Los postulantes al premio para el año 2016 fueron: Ramón Arias Ávila; Andrés Aylwin Azócar; Violeta del Rosario Berríos Águila; Cristóbal Campos Suazo; Sergio Contreras Navia; Carlos Díaz Valdivia; Morelia del Rosario Fernández y Viviana Fernández; Rosa Ferrada Díaz; Mireya García Ramírez; Neldy González Acevedo; Guido Goossens Roell; Carlos Henríquez Martínez; Aucan Hulicaman Paillama; Pablo Alexander Imaña Herrera; Camila del Carmen Llanquinao; Silvia Parada Araya; Berta Quintreman Calpan; Verónica Reyna; César Rodríguez Urzúa; Fabiola Vera; Abraham Vuskovic; y José Zalaquett.

Reacciones

Fueron muchas las personas que acompañaron al sacerdote en el día de la entrega del premio. El rector de la Universidad Alberto Hurtado (UAH), SJ Eduardo Silva, contento por el premio, dijo: “Pepe es un ejemplo para todos nosotros. Mirándolo a él dan ganas de ser un buen cura. Ha sido provincial, maestro novicia, cura obrero, intelectual, académico y escritor. Y bueno, su destacable lucha contra la dictadura lo hace no solo un ejemplo para los jesuitas, no solo para cualquier cura, sino para todo cristiano y ser humano”.

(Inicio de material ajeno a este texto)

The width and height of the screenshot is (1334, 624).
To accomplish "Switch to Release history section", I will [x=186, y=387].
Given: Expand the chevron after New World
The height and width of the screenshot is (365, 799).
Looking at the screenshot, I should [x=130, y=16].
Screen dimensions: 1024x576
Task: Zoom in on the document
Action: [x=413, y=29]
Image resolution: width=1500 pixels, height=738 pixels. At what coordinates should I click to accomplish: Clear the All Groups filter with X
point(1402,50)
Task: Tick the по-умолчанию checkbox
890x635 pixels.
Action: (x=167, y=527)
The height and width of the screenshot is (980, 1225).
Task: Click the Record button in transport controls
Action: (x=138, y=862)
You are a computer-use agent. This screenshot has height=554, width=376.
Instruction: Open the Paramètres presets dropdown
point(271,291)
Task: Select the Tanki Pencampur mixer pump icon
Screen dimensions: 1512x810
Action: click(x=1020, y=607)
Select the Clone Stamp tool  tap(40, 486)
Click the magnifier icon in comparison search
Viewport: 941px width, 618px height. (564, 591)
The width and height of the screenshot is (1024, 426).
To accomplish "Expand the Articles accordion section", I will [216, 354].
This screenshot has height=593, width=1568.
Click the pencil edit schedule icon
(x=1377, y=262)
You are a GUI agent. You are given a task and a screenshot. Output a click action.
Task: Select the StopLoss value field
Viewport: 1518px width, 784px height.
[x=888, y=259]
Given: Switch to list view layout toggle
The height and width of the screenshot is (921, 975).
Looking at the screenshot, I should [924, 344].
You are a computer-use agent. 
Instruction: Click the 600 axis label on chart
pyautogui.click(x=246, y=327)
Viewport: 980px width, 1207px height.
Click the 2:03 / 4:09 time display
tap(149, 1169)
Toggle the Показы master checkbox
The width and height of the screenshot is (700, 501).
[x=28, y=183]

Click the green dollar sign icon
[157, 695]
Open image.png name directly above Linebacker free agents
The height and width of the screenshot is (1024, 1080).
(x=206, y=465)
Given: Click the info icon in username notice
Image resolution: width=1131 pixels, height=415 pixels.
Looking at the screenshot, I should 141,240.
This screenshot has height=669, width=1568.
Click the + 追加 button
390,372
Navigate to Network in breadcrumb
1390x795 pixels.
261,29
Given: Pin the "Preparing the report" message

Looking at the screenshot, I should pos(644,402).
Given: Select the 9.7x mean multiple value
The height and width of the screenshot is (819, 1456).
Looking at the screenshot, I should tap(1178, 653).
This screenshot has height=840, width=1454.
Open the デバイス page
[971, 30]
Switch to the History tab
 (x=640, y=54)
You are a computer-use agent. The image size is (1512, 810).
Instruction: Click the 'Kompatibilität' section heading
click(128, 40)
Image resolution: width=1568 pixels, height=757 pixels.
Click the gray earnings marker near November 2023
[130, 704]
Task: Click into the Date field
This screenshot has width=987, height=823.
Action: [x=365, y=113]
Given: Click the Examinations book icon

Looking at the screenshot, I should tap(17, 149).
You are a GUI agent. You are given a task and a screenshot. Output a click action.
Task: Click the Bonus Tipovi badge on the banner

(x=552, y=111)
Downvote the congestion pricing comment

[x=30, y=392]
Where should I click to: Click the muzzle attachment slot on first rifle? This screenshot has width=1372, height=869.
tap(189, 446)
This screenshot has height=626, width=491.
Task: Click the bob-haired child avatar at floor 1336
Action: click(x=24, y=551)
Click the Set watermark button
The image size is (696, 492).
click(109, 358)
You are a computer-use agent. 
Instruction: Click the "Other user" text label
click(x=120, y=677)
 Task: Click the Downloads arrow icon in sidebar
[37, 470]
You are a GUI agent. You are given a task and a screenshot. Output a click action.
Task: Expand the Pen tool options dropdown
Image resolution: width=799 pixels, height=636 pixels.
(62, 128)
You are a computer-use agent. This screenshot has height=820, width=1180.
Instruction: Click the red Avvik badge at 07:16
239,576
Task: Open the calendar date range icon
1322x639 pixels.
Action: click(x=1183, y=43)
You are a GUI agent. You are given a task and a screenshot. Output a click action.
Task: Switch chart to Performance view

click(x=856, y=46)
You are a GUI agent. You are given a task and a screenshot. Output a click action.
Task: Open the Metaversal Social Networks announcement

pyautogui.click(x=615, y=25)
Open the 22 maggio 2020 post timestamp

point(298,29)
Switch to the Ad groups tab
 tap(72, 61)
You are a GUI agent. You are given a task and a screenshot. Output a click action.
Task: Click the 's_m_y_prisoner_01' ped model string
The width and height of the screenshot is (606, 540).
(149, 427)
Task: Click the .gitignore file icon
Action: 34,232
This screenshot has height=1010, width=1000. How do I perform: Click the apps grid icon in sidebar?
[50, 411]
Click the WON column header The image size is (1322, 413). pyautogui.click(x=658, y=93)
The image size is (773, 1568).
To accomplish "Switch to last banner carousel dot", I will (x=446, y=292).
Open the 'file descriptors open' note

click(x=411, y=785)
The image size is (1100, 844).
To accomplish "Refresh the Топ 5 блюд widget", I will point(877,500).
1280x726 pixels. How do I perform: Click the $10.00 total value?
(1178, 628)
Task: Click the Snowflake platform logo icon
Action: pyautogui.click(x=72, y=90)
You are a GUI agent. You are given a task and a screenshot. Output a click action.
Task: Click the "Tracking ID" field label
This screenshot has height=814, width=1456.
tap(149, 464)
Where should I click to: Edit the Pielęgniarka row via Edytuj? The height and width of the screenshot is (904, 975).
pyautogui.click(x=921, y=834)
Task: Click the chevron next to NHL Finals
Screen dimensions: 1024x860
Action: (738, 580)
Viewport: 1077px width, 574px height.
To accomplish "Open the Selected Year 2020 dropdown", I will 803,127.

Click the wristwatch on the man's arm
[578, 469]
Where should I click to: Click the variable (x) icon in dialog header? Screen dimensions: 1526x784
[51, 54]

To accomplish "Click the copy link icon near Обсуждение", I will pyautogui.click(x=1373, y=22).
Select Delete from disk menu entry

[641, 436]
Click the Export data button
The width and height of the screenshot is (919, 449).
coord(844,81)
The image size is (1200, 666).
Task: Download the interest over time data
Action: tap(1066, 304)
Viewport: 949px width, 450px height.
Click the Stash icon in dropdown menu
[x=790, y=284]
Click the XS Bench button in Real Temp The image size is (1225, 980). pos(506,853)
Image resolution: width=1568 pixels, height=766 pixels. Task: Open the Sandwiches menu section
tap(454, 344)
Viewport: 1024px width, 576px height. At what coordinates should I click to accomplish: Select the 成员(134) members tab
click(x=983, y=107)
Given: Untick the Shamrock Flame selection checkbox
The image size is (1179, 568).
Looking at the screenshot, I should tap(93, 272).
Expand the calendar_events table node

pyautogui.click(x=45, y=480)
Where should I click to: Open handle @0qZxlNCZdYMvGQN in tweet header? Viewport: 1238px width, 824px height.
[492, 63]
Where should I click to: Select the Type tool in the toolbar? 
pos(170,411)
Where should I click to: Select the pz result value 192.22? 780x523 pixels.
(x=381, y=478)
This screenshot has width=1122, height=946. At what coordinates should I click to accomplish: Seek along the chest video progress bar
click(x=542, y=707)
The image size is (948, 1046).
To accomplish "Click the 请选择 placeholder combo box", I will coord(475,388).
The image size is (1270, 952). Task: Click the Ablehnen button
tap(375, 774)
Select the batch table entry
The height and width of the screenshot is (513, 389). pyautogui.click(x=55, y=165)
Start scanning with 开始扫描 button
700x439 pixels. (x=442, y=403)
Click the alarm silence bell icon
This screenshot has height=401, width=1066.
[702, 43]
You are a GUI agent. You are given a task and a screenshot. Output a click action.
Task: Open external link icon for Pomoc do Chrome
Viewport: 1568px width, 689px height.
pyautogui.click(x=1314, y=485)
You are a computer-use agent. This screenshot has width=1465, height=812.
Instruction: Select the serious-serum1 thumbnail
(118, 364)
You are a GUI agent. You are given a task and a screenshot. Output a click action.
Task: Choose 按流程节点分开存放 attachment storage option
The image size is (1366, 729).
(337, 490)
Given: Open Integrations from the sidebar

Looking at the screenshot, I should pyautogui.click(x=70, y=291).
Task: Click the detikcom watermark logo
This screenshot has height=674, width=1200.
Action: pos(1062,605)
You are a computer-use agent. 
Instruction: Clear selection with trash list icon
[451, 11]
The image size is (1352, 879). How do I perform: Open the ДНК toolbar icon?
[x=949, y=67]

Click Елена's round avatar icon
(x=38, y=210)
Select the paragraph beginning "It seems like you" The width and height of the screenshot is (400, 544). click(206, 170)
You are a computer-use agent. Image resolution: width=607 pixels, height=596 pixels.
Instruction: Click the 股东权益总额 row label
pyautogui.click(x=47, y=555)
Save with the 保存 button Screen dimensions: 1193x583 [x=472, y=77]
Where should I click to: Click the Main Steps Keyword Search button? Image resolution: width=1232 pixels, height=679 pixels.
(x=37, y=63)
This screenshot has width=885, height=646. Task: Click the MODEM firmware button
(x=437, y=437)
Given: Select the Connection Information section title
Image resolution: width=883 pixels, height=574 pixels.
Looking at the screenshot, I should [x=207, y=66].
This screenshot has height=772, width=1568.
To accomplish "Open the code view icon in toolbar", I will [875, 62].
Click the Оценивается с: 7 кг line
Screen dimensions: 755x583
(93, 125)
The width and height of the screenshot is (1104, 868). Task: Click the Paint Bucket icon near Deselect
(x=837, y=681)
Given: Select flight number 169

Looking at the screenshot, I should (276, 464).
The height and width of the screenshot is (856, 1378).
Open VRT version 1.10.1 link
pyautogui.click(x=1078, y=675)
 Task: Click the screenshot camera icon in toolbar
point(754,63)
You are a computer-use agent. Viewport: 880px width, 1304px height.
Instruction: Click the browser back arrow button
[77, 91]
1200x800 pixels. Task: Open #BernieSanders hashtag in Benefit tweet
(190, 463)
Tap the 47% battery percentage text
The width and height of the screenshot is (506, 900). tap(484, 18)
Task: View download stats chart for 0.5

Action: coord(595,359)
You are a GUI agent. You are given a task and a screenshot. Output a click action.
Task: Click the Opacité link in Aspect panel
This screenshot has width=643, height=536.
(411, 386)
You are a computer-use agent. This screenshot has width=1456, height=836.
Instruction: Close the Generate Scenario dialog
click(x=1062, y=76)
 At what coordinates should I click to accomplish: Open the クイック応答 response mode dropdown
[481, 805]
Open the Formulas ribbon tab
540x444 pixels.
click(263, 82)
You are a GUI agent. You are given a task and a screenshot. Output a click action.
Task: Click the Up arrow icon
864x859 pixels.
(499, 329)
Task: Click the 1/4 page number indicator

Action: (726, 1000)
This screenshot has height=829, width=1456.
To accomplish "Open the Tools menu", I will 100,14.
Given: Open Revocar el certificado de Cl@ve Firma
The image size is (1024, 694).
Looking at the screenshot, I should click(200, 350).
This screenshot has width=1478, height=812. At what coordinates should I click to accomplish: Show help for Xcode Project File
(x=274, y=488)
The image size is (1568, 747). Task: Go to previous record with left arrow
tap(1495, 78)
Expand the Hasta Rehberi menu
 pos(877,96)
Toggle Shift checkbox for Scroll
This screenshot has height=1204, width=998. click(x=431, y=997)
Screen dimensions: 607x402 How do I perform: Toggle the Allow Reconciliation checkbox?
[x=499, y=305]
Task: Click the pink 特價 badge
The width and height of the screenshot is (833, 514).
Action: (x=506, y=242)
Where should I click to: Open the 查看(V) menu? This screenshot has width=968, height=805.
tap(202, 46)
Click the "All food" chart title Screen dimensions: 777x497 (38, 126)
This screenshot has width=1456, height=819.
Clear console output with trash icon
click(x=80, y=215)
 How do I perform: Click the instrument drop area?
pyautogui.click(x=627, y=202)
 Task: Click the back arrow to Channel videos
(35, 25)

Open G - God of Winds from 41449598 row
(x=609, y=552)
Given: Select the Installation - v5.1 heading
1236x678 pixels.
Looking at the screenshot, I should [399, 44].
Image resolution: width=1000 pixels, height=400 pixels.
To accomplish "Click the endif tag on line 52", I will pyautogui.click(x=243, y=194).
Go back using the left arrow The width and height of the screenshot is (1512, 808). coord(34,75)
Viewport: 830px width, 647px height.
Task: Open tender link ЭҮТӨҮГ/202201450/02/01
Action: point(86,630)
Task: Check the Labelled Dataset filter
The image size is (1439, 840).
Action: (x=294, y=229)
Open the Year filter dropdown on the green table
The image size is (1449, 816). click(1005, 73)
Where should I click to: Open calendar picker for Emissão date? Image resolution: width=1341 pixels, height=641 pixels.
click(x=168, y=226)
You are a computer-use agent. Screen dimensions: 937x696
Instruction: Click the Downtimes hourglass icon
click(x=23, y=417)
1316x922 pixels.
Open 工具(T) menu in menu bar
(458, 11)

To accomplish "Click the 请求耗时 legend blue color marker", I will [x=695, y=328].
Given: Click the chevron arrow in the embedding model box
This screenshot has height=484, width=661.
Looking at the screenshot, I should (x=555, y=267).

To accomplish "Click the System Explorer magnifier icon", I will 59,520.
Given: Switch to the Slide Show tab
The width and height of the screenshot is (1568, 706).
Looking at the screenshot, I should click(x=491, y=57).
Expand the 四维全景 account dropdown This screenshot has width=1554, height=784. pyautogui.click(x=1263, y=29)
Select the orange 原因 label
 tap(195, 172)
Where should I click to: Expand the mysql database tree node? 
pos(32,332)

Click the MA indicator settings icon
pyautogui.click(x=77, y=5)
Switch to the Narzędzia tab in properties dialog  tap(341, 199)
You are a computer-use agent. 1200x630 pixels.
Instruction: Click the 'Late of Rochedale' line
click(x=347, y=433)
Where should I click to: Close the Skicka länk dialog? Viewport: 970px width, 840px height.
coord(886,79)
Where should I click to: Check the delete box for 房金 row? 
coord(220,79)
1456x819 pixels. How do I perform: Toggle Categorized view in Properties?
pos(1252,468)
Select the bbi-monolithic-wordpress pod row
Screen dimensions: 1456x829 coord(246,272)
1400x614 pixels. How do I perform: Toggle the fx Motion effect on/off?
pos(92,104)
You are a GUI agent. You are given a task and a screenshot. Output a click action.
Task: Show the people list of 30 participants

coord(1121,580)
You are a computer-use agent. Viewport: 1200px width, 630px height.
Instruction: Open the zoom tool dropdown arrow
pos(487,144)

De las autoridades de gobierno, el ministro de Desarrollo Social, Marcos Barraza, sobre la entrega del premio al padre, comentó: “Es una obra plegada de búsqueda de justicia, dignidad, reconocimiento y trabajo por los más desposeídos; por las trabajadoras y por los trabajadores. Una vida dedicada a la justicia social y a la dignidad de los pobres. Y ese es un reconocimiento que tiene que hacerle todo el pueblo de Chile, especialmente por su labor de verdad y justicia, y por la defensa de quienes sufrieron mucho durante la dictadura”. En la misma línea, el Intendente de Santiago, Claudio Orrego, sostuvo: “Creo que como bien decía Lorena Fries, es un premio a la trayectoria, no solamente a una acción. Es un premio a ‘Pepe’ Aldunate. A su ser cura obrero. A defender los derechos, tanto de las personas perseguidas y torturadas, como también de los trabajadores de Chile. Un lindo homenaje en vida, cosa que siempre se agradece”.

Del Instituto de Derechos Humanos, fue Lorena Fries, directora, la que comentó la entrega del premio, argumentando que el premio es un reconcomiendo a la trayectoria por la defensa de los derechos humanos. “Estamos hablando de una persona que desde los años 50, en adelante, ha venido defendiendo los derechos humanos, primero, del mundo obrero; segundo, de los perseguidos por la dictadura; y tercero, específicamente de los torturados”.

La ceremonia contó con los discursos de la directora del Instituto Nacional de Derechos Humanos, Lorena Fries; la Presidenta de la República Michelle Bachelet; y con un mensaje del galardonado sacerdote jesuita José Aldunate Lyon.